09.12
2024
06:50
Uhr

Zeit neu erleben

Wie bewusste Unterbrechungen unser Zeitempfinden verändern können

Ein Beitrag von Magdalena Kiess

Seit einigen Jahren verstehe ich auf einmal einen Satz der Alten, den ich früher nur belächelt habe: „Wie schnell die Zeit vergeht.“ Tia, plötzlich ist schon fast wieder Weihnachten! War das nicht erst kürzlich? Und war nicht gerade eigentlich noch Sommer? Mein Körper jedenfalls hat sich noch nicht an die kalten Temperaturen, den eisigen Berliner Wind und die kurzen Tage angepasst. 

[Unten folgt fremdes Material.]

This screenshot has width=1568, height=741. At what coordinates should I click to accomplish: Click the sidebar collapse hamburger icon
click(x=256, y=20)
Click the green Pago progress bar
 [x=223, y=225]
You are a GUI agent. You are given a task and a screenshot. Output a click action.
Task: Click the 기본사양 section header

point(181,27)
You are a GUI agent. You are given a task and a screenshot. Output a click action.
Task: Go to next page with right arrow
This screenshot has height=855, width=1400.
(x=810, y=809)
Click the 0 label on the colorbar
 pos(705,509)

Passend dazu bin ich auf eine Studie gestoßen: Tatsächlich haben wir, je älter wir werden, das Gefühl, dass die Zeit schneller vergeht. Die Studie kommt zu dem Ergebnis, dass sich unser Zeitempfinden dann verlangsamt, wenn wir was neues erleben oder lernen. Machen wir jeden Tag das Gleiche, verfliegt die Zeit. Das ist paradox: Einerseits hört man ständig, dass Routinen so wichtig sind und uns entlasten. Andererseits können sie wohl auch dazu zu führen, dass wir unseren Alltag nicht so bewusst erleben, wie wir das noch als Kinder getan haben. Wie gut, dass es immer wieder natürliche Zäsuren im Jahr gibt, die frischen Wind reinbringen.

Die Adventszeit kann so eine Zeit sein. Sie kommt zwar jedes Jahr, ist also quasi Routine, aber sie kommt dann doch irgendwie immer wieder überraschend – und ist erschreckend stressig für die Meisten. Dabei ist sie als echte Zäsur gedacht. Als eine langsame Zeit der Stille und Bewusstheit. Eine Zeit des Hinhörens. In der Kirche beginnt mit der Adventszeit ein neues Kirchenjahr. Früher war die Zeit der Vorbereitung auf Weihnachten auch eine Fastenzeit. Also ein Prozess, den bisherigen Lebensstil zu reflektieren und für etwas Neues im Leben Platz zu machen. Ich glaube, solche Unterbrechungen werden immer wichtiger. Sie können unseren Blick dafür schärfen, wie wir unsere Zeit wirklich verbringen möchten. Und wenn sie noch so schnell an uns vorbeirauscht: Ich glaube, sie steht so oder so in Gottes Händen.